Posts Tagged ‘SQL*Plus Environment’
Customize your SQL*Plus Environment
The setup for SQL*Plus is amazingly easy. In fact, it should already be done. Every client software installation has it, and every server installation has it too. On windows, there are two versions of SQL*Plus: a GUI one (the sqlplusw.exe program) and a character based one (the sqlplus.exe program). The character-mode SQL*Plus is 100% compatible with SQL*Plus on every other platform on which Oracle is delivered. The GUI SQL*Plus, which offers no real functional benefit over the character mode – after all, it is a character-mode tool running in a window – is different enough to be confusing and isn’t flexible as the command-line version. Additionally, it is already officially deprecated in the next release of Oracle, so it won’t be around for long.
Store Settings for SQL*PLUS (login.sql and glogin.sql)
glogin.sql
Whenever SQL*PLUS starts up, it looks for a file named glogin.sql under the directory $ORACLE_HOME/sqlplus/admin. If such a file is found, it is read and the containing statements executed. This allows to store settings (such as linesize) accross SQL*PLUS sessions. New in Oracle 10g: Oracle also reads glogin.sql and login.sql at a connect in sql*plus.
login.sql
Additionally, after reading glogin.sql, sql*plus also looks for a file named login.sql in the directory from where SQL*PLUS was started and in the directory that the environment variable SQLPATH points to and reads it and executes it. Settings from the login.sql take precedence over settings from glogin.sql.
In addition to the standard items in my glogin.sql file I added the following:
-- Define a custom prompt
define gname=idle
column global_name new_value gname
select lower(user) || '@' ||
substr( global_name, 1, decode( dot,
0, length(global_name),
dot-1) ) global_name
from (select global_name, instr(global_name,'.') dot
from global_name );
set sqlprompt '&gname> '
This give me a SQL*Plus prompt that show me the database name I am connected to as well as what user I am connected as. This helps eliminate the confusion of dealing with multiple users on multiple instances.
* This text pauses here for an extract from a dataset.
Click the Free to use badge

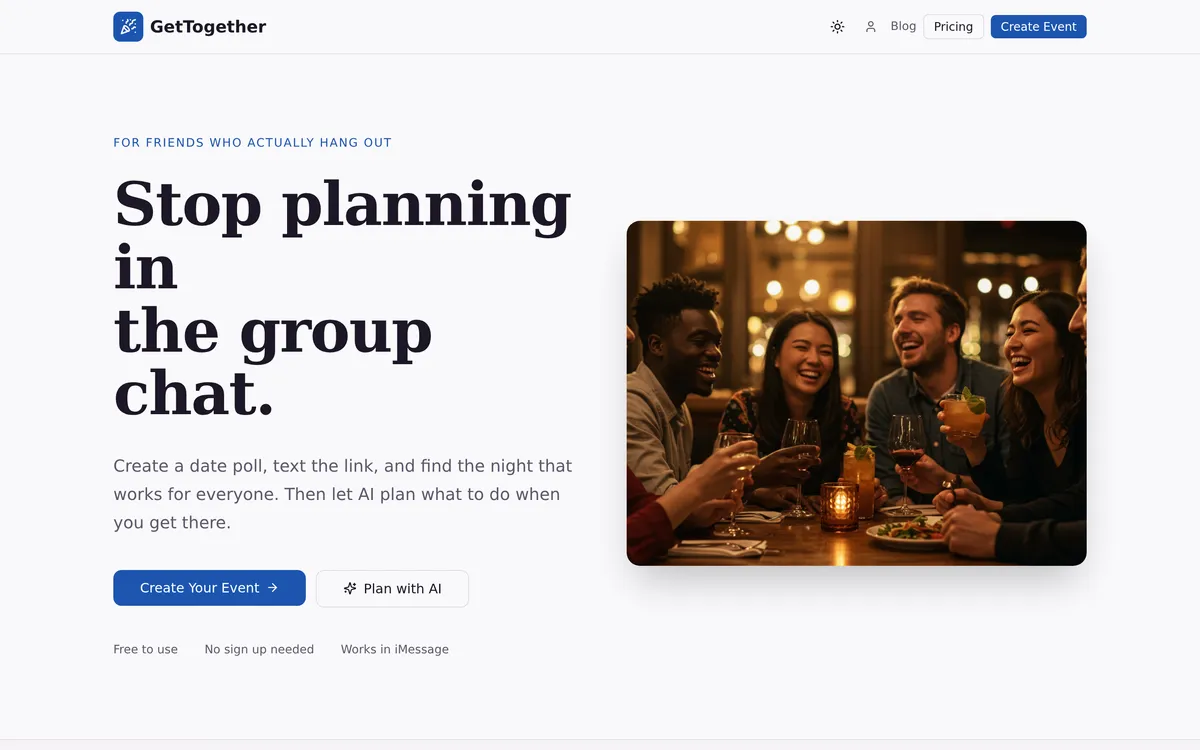[145, 649]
The other piece of code I have added is:
-- Start logging all scripts define logname=date column clogname new_value logname select substr(global_name,1, decode(dot,0,length(global_name),dot-1))||'-'|| to_char(sysdate, 'yyyymmddhh24miss')||'-'|| round(dbms_random.value(10,99),0) clogname from (select global_name, instr(global_name, '.') dot from global_name); spool c:\sqlpluslogs\&logname..txt
This starts a log file for my entire session. The spool filename is generated randomly. The log file name is generated with the date, database name, and for uniqueness a random number. The random number is not really needed since I am using the date down to the seconds, but I added it just to be safe.